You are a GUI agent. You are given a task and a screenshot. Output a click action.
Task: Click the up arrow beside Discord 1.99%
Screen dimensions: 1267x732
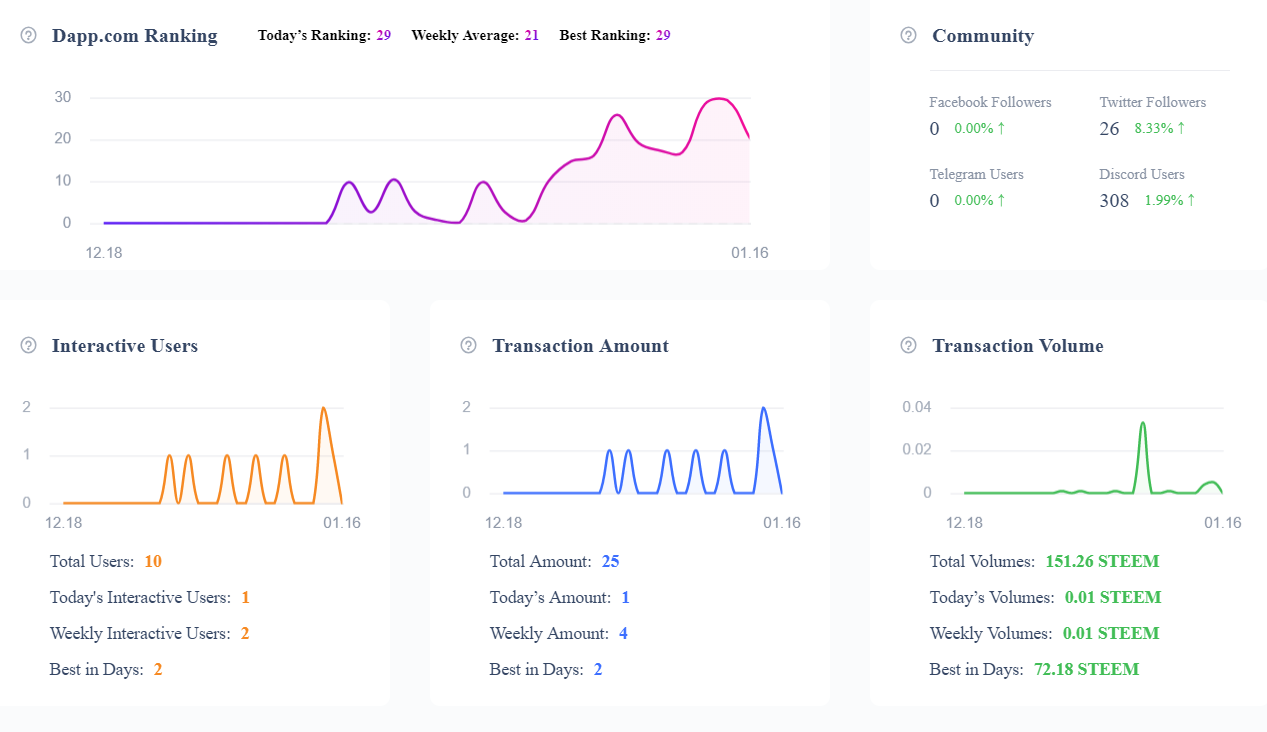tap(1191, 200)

══════════════════════════════

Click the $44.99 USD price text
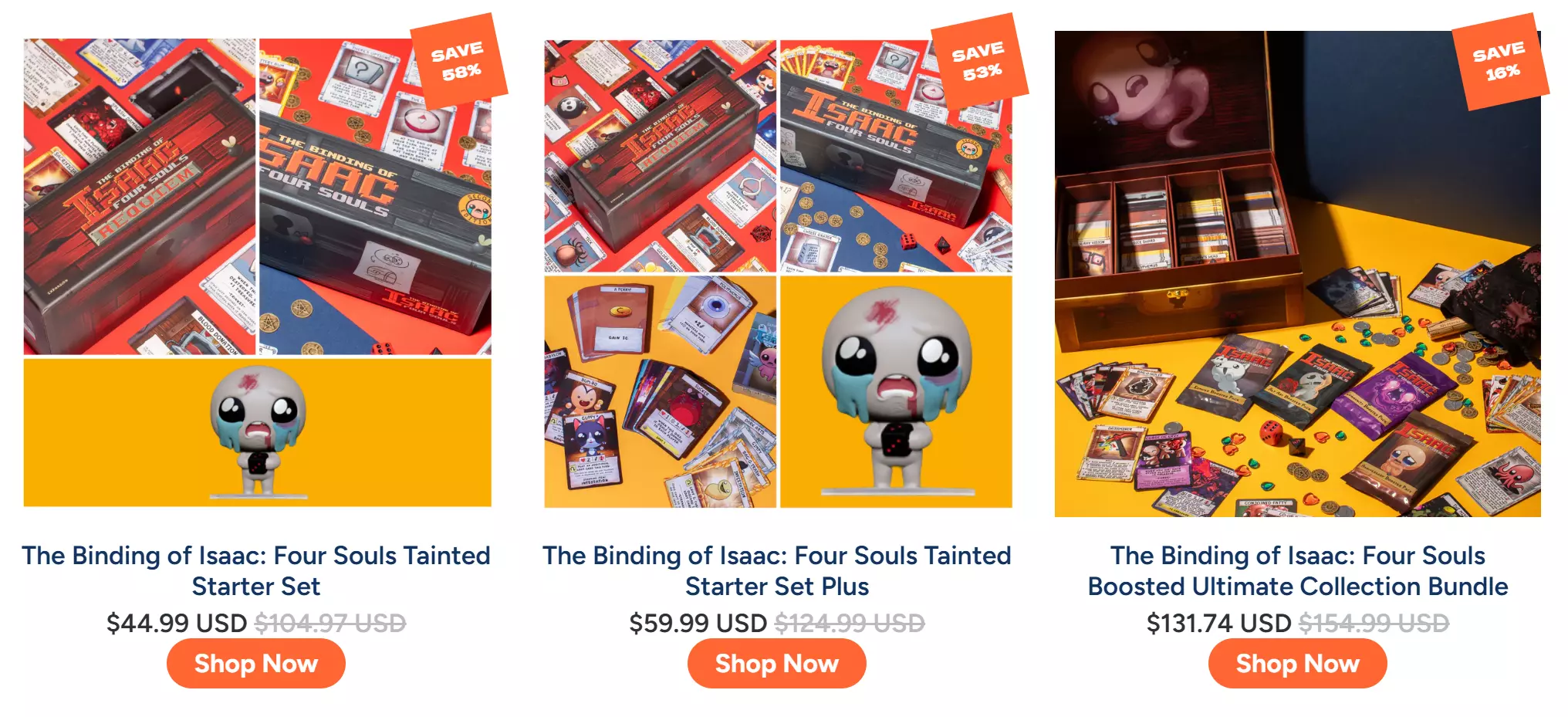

══════════════════════════════

= EXERCISE AIM =
Recast the lines running from the line with "You are a GUI" to the line with "tap(1191, 200)", inclusive, as a JSON list of strings, one string per line and blank lines omitted, leaving the pictures out.

= RESULT BELOW =
[
  "You are a GUI agent. You are given a task and a screenshot. Output a click action.",
  "Task: Click the up arrow beside Discord 1.99%",
  "Screen dimensions: 1267x732",
  "tap(1191, 200)"
]